I slithered my way back down the hill until I reached the bottom. The sound of the bikes engine faded. I turned over slowly and saw John sitting up against his pack, shotgun gripped tight in his hands. I gave him a thumbs up and bared my teeth at him in approximation of a smile and saw him relax.

I was about to stand up and walk over to him when I heard a voice. A man’s voice followed by several more. The voice was no louder than was necessary to have a conversation, but the voice was deep and cut through the air like a blade.  It took several moments but I got a fix on the voice’s location. I cursed and started to skull drag my way toward John. I knew he’d heard the voice, too, as he was lying prone with the shotgun pointed in the direction I’d heard the voices coming from.

Skull dragging was a pure pain and it took what seemed like a day to make it over to John. Once there I could see one stubble covered head and another covered with a ball cap. I couldn’t make out much of what was said but I caught a few words here and there. I was doing a lot of guessing here I realized, but I thought this was a family, maybe even the ones that owned the fields we were camped between.

I grabbed John’s shoulder and indicated that he should freeze in place. He nodded and I began another slow skull drag closer to the voices. There was no arguing with these folks. Stubble head was in charge. I think he was the father or at least an elder and the others seemed to accept his leadership without question. I envied Stubble head.

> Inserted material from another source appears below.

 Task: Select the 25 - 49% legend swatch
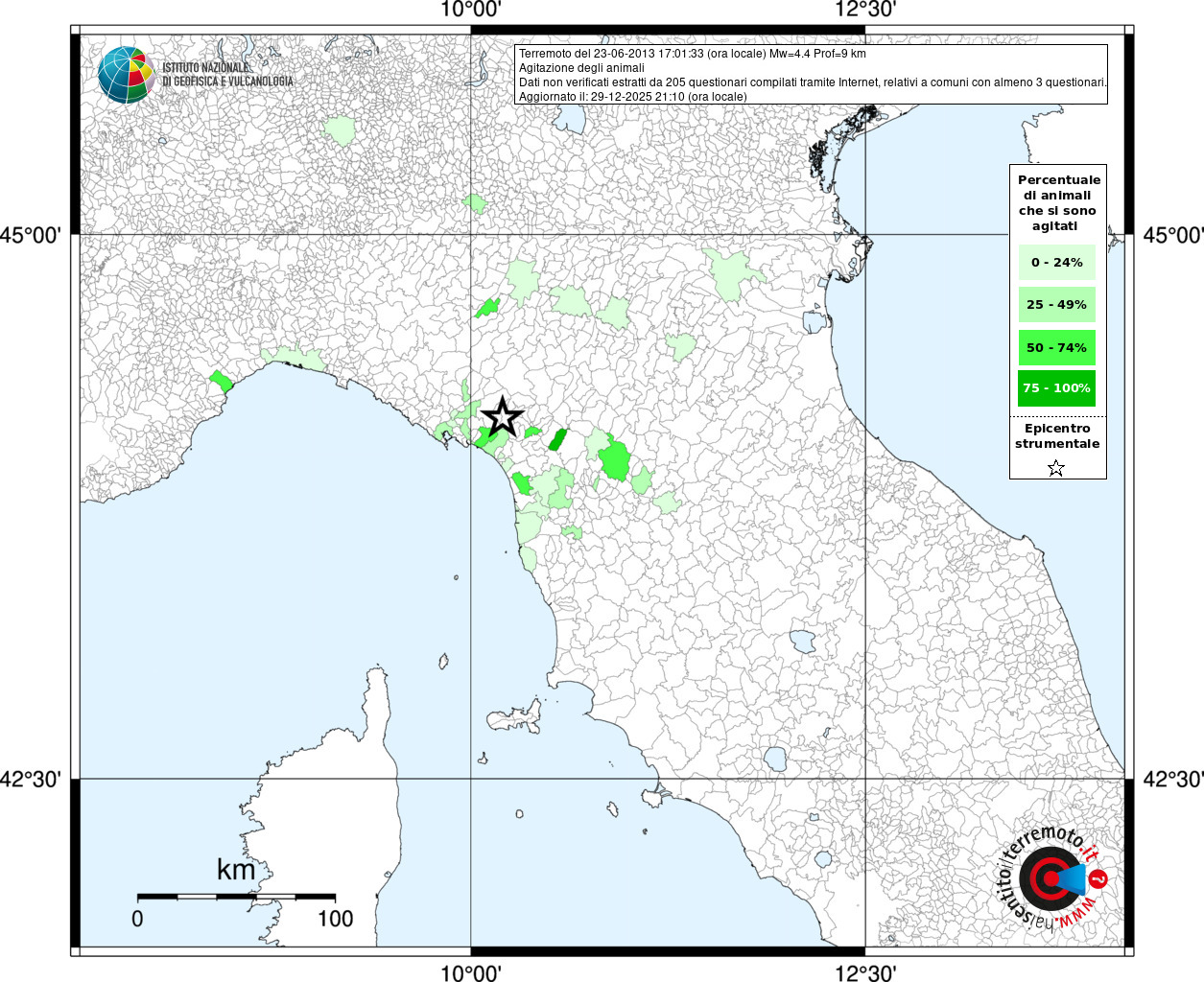(1056, 305)
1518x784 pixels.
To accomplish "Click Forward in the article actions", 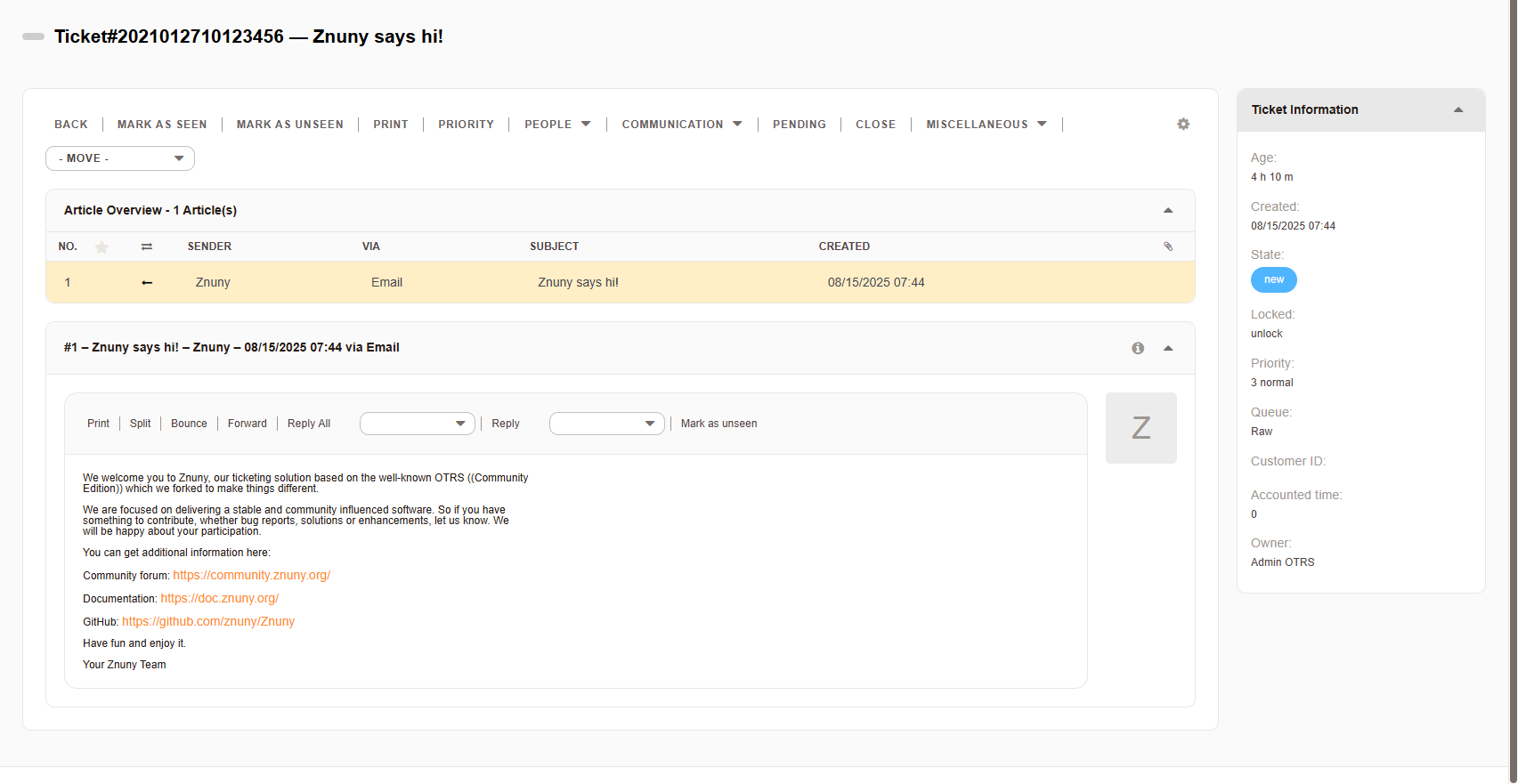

After a few moments the group decided to go investigate the area where the shots had come from. One of the voices was saying they thought they’d spotted a deer moving in that direction right before the shots were fired. Satisfied that these people didn’t pose an immediate threat, I turned back to John hold a silencing finger to my lips and told him to get up.

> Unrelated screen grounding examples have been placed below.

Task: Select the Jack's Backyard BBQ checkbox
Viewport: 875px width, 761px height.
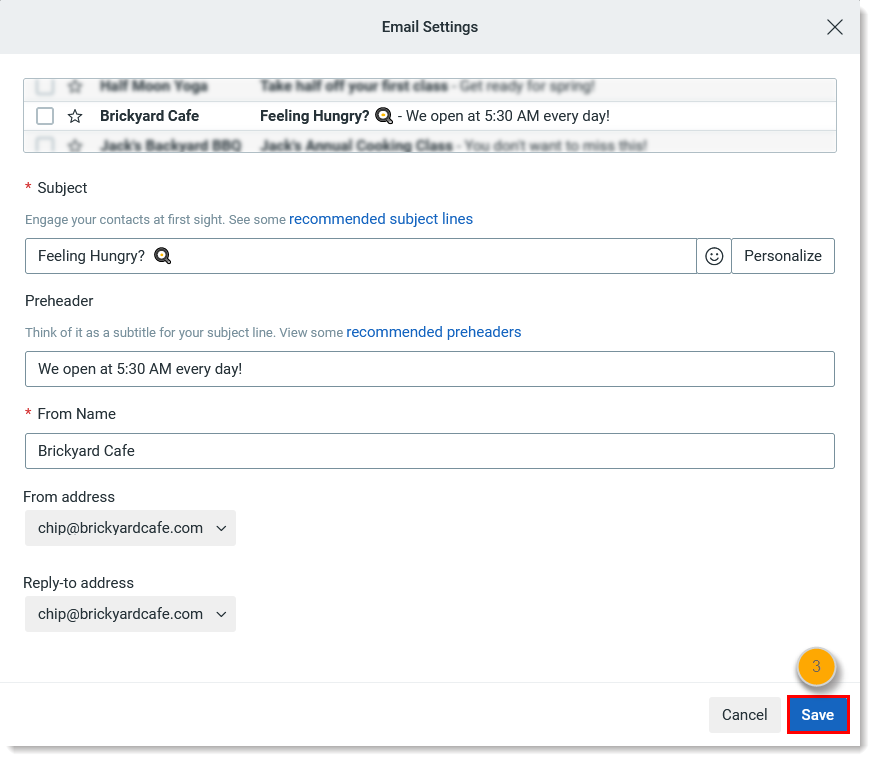Action: 45,145
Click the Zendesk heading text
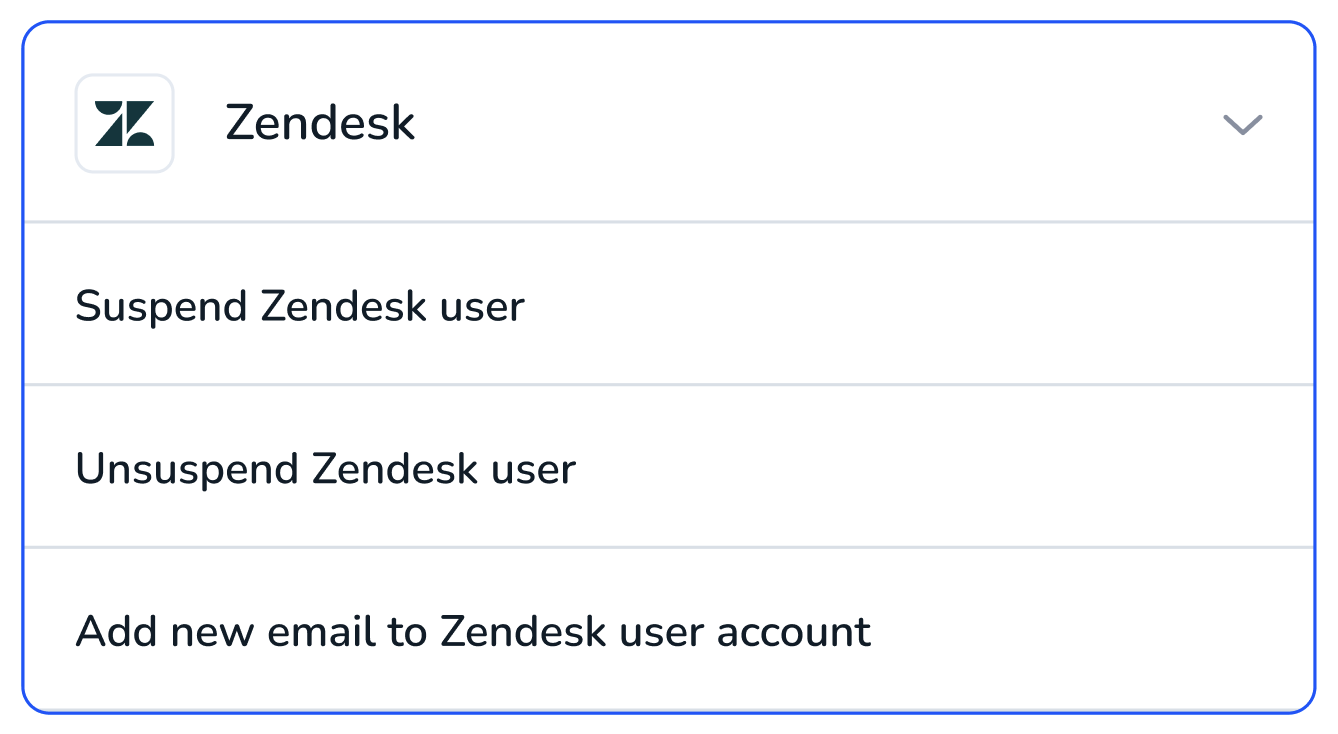This screenshot has height=734, width=1338. (320, 123)
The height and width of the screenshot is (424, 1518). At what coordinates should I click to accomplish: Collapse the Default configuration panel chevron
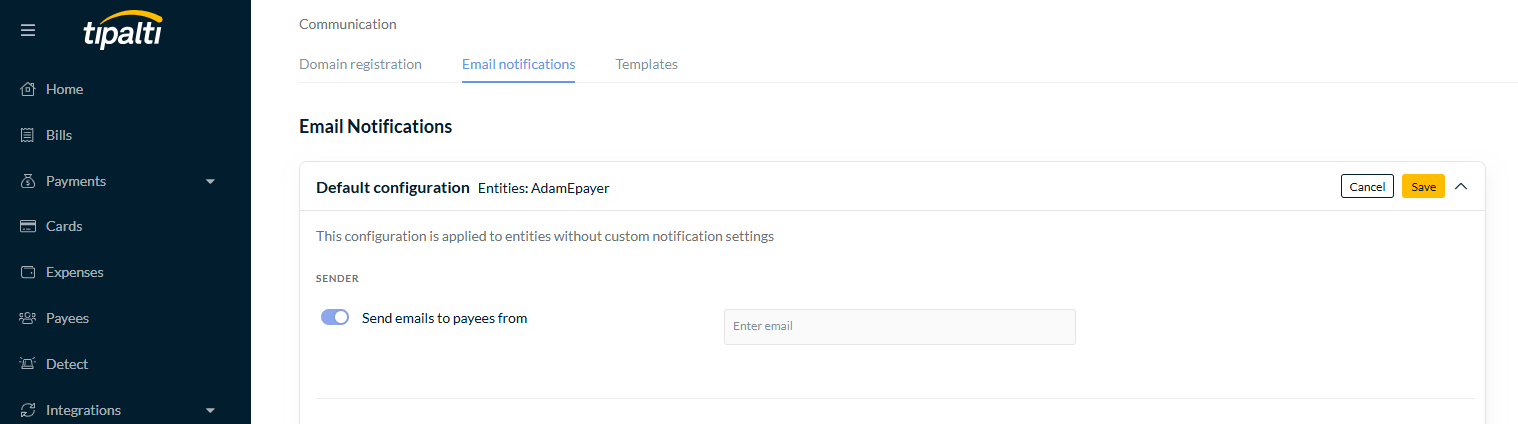point(1461,186)
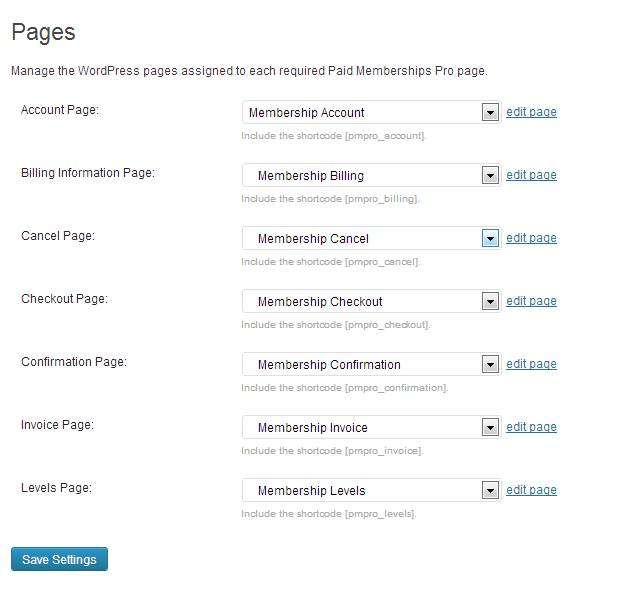
Task: Follow edit page link beside Membership Billing
Action: pyautogui.click(x=531, y=175)
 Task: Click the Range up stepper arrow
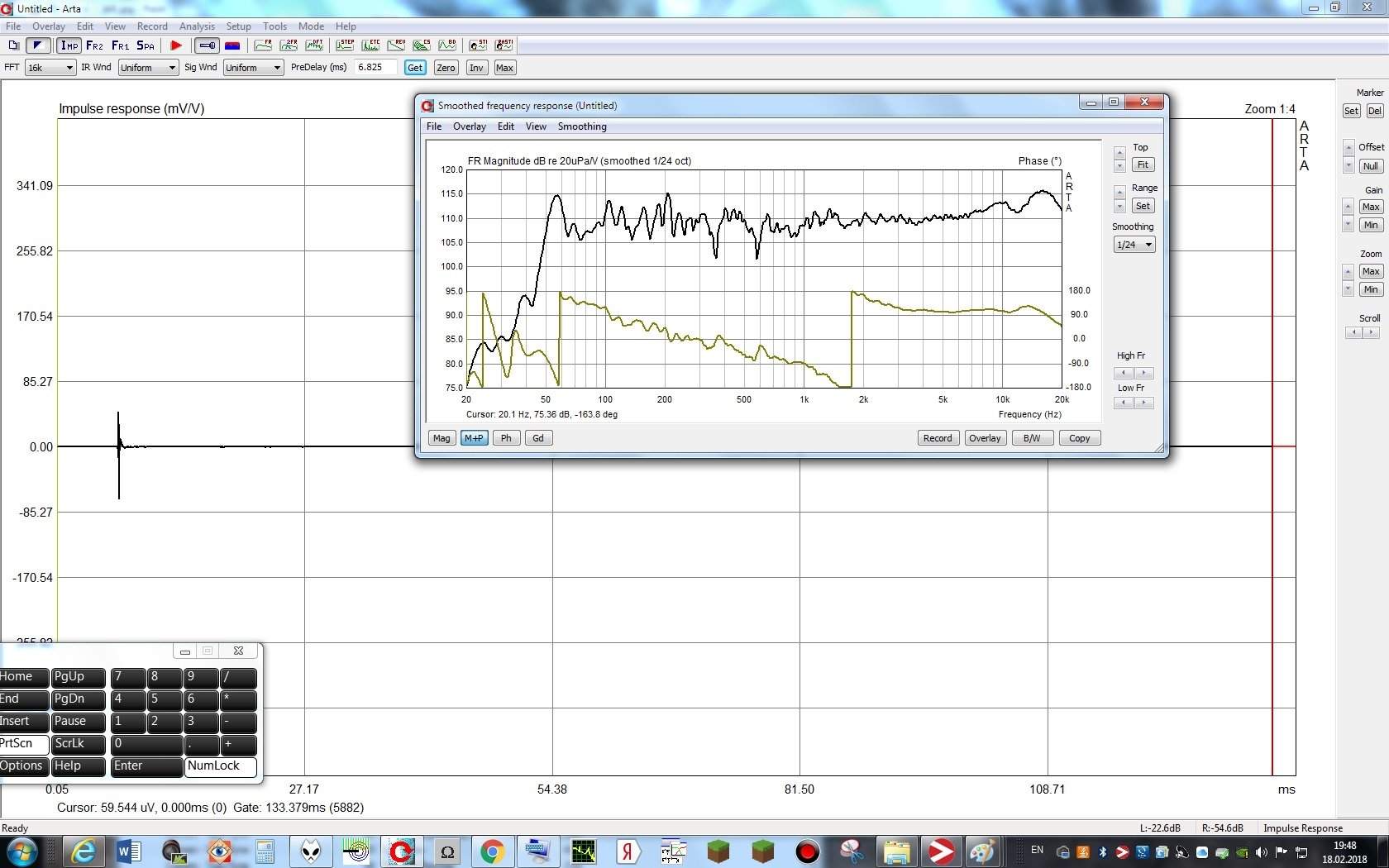1119,193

We made it to our feet without any great noise, not that it was likely we would be heard over the sound of frogs chirping away, a sound that seemed to come from everywhere and nowhere all at once. I thought for a second about all the hand signals I was using. We weren’t having any communication issues in that respect and made a note to ask John about it later. I signaled move out and pointed in the direction I wanted us to go. John gave me a thumbs up and we began to move.

I was straining my eyes looking for twigs and roots that might trip me. Being this focused on one task was not good, but I didn’t want to make any noise that might give us away. I thought this was an excellent plan and I made a mental note to give myself a gold star later for my awesomeness.

As we approached the edge of the field I froze with one foot in the air yet and flashed the ‘freeze’ sign back at John, hoping he could see it. Stubble head left a sentry at the place where they’d been standing. He didn’t give any sign that he’s seen or heard us before we pulled up only a few scant feet away.  Two more steps and my face would’ve smacked into the back of the sentry’s head.

I eased my foot to the ground and stood unmoving while I tried to decide how to proceed. The decision was made for me as a sound like a bird call drew the sentry away from his post. I let out the breath I didn’t realize I had been holding and mentally chuckled. I’d drawn Sweet Louise without really thinking about it. I gave the hand signal for John to move up. “Finn?” he called out. I turned prepared to drive Sweet Louise through his stupid not-knowing-to-keep-quiet-mouth and saw Stubble head holding a Ka-bar very much like my Sweet Louise to John’s throat.

I sheathed my Ka-bar and held up my hands. As soon as I did I felt what I had to guess was the muzzle of a gun pressed to the back of my head. Why, I asked myself, why did I call on Odin?

The barrel of the gun pressed harder into the back of my head and I heard a hammer being cocked.

“Figures” I muttered mostly to myself and tried my best to smile at our captors convincingly.